Что же, мертвому — мертвое, а живому — живое.
И, отстояв службу божью, идет Оксен в сельсовет добиваться, чтобы ему восстановили право голоса. Ведь какой он теперь кулак? У него столько земли на едока, как и у всех, — не больше и не меньше. Сам пашет и сеет, убирает и молотит, день и ночь в трудах, и, если у него в кладовой больше, чем у других, причиной этому вот эти мозоли на руках. Да расчетливость, да вера в бога. Потому что испокон века они, Ивасюты, вот так и накапливали богатство: крошка к крошке, щепочка к щепочке — недоешь, недопей, а что-то отложи в сундук. Все нажито честным трудом, собственным горбом, а не чужими руками.
— Не чужими руками? — переспрашивает Ганжа и переводит взгляд на свои изуродованные пальцы. Лежат они перед ним на столе, неподвижные, тяжелые, и Ганжа рассматривает их с какой-то болезненной задумчивостью. И все присутствующие невольно переводят взгляд на эти руки, и Оксен тоже не может оторвать от них глаз. — Честным трудом? — произносит Ганжа. Поднимает наконец голову, смотрит прямо на Оксена: неприязненной свинцовой сизью затянуты теперь его глаза. — Что же, может, и так… Может быть, и в самом деле твой род жил только честным трудом… Никого не эксплуатировал, не грабил… А мы, нечестивцы, беспричинно обижали тебя все эти годы. И тебя, и все твое святое и божье семейство… Жаль, что я неверующий, а то нарисовал бы с тебя, Оксен, икону и ежедневно молился бы на нее…
За спиной у Оксена, стоящего перед столом председателя, раздается едкий смех. «Ких… ких… ких…» — сдерживается дед Хлипавка, закрывая рукой рот. Сидит он среди других крестьян, заполнивших сельсовет, — кто по делу, а иной и просто так: язык почесать, послушать, что говорят умные люди, — и, плененный старческой любознательностью, забыл даже о своей шапке, упавшей с колен, топчет ее латаным валенком.
— Бог вам судья, Василий! — отвечает оскорбленно Оксен. — А я как перед Христом присягаю: никогда обществу зла не причинял!
— Э, не грешите, Оксен, не грешите! — вмешивается в разговор Иван Приходько. До сих пор он сидел в самом углу на корточках, опершись спиной о вытертую до рыжей глины стену, дымил цигаркой из «дайте, если вам не жалко» табака и даже дергался от желания подлить масла в огонь.
— И вы, Иван, тоже против меня! — укоризненно покачал головой Оксен. — Нет, по-видимому, бога в вашем сердце…
— А у вас он был? — вспыхнул Иван и выскочил, как задиристый петух, на середину комнаты. Остановился перед Оксеном и, указывая на него своим большим просмаленным табаком пальцем с черным надломленным ногтем, сказал: — Посмотрите, люди добрые, на него, какой он святой да божий! А лесок помните?!
— Какой лесок?
— Тот самый… Тот, что мы в четырнадцатом хотели обществом купить у пана… Кто нам свинью подложил? Может, забыли, Оксен?
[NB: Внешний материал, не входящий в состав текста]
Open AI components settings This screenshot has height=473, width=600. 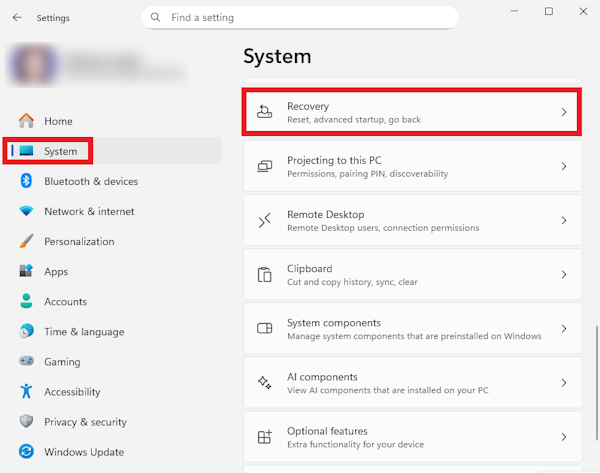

Оксена бросило в жар. Он чувствует настороженное, враждебное отношение к нему мужиков и с запоздалым раскаянием ругает себя за то, что затеял этот разговор при людях. Но откуда он мог знать, что проклятый Иван вспомнит о лесе!
— Это для меня новость, — произносит Ганжа. — Расскажите-ка, Иван.
— Да что тут рассказывать! Хотели мы всем обществом купить у пана лесок, уже было совсем сторговались, а Ивасюта и подложил нам свинью… Пошел тайком к пану и подбросил ему лишнюю сотню. Пан и уступил ему этот лес. А обществу — шиш с маком! Еще и просил пана, чтобы об этом никому не говорил. А пан на следующий день нам все и выдал: «Покупайте теперь, люди, у Ивасюты, потому что я уже продал ему лес…»
Оксен уже не поворачивался в сторону говорившего. «Господи, когда это было, а они до сих пор мне глаза колют!.. Упаси меня, боже, от человеческой зависти!» Но вот из-за стола поднимается Ганжа, и теперь уже не поможет никакая молитва!
— Что же, люди добрые, может, в самом деле простим Ивасютам все кривды да и примем в нашу компанию? Батраков он не держал…
— Как это не держал! — даже подскочил Приходько. — А Христину забыли?
— Какую Христину! — Ганжа делает вид, что ничего не знает. — Какую Христину, Оксен?
— Побойтесь бога, Иван! — задетый за живое, поворачивается Оксен к Приходько, голос его дрожит от обиды. — Пускай вам бог простит, если вы уже и Христиной колете мне глаза!